Changed to fastai 1.0 API for all models
Validation set for Wiki language model standardized as 20%; 30s perplexity was due to 1% validation set
Changed classification metric to accuracy to standardize across future datasets

Github Repo: https://github.com/cstorm125/thai2fit

piotr.czapla · October 28, 2018, 4:45pm

Awesome, lovely table! Thank you! I’ve added it to the main wiki in the Language Model Zoo

piotr.czapla · February 11, 2019, 5:35pm

@cstorm125 do you have the previous state of the art values? Can you confirm that the classification is sentiment analysis?

cstorm125 · February 12, 2019, 1:37pm

This is the first benchmark for Thai text classification. I will try to find more in literature. As far as I know the previous state-of-the-art was randomly initialized LSTM at 0.58 and tranfer learning is at 0.61 (micro-F1).

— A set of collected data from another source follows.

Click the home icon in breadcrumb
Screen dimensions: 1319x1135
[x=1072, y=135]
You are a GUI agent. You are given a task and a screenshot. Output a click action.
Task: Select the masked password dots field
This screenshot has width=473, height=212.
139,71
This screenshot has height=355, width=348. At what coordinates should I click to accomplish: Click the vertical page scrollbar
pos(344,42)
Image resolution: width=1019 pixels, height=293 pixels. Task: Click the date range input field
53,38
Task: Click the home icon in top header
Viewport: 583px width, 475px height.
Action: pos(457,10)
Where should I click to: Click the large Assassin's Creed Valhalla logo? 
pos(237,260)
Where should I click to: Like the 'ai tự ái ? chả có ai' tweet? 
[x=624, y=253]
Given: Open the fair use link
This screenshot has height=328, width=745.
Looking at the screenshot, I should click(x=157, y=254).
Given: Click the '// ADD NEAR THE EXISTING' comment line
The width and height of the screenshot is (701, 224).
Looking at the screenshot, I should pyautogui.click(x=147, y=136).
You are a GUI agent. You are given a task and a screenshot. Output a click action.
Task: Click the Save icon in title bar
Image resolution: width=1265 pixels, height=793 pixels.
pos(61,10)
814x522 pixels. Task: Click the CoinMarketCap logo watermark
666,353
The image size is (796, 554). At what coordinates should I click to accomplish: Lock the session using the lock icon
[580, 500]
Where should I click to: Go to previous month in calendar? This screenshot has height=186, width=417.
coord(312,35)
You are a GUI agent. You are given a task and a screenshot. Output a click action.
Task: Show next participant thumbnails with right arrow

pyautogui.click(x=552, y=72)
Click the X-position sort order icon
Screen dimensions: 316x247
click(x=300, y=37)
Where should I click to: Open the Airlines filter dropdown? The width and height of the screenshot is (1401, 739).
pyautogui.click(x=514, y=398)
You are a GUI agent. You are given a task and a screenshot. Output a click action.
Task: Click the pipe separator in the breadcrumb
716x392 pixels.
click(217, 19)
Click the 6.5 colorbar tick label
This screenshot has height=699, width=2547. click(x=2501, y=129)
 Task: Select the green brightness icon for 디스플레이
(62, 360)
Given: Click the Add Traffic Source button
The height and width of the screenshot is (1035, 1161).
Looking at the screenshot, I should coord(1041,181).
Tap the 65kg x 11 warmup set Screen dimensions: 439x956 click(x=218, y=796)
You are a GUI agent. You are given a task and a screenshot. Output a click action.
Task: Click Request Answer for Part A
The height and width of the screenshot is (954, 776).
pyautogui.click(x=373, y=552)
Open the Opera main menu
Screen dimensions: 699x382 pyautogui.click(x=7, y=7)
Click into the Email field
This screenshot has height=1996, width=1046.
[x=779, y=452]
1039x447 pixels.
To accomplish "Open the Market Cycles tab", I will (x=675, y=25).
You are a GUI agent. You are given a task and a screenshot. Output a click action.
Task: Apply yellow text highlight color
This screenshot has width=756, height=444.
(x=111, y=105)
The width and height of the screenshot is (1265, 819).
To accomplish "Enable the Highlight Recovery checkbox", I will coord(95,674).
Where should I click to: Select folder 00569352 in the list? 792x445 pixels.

The task was to classify restaurant reviews into 1 to 5 stars. I considered it sentiment analysis.

cstorm125 · February 18, 2019, 4:03am

@piotr.czapla I’m trying to incorporate my works into ulmfit-multilingual but not sure what to do with tokenization and text normalization since Thai needs a different methods than the Moses tokenizer used. Do you have an idea?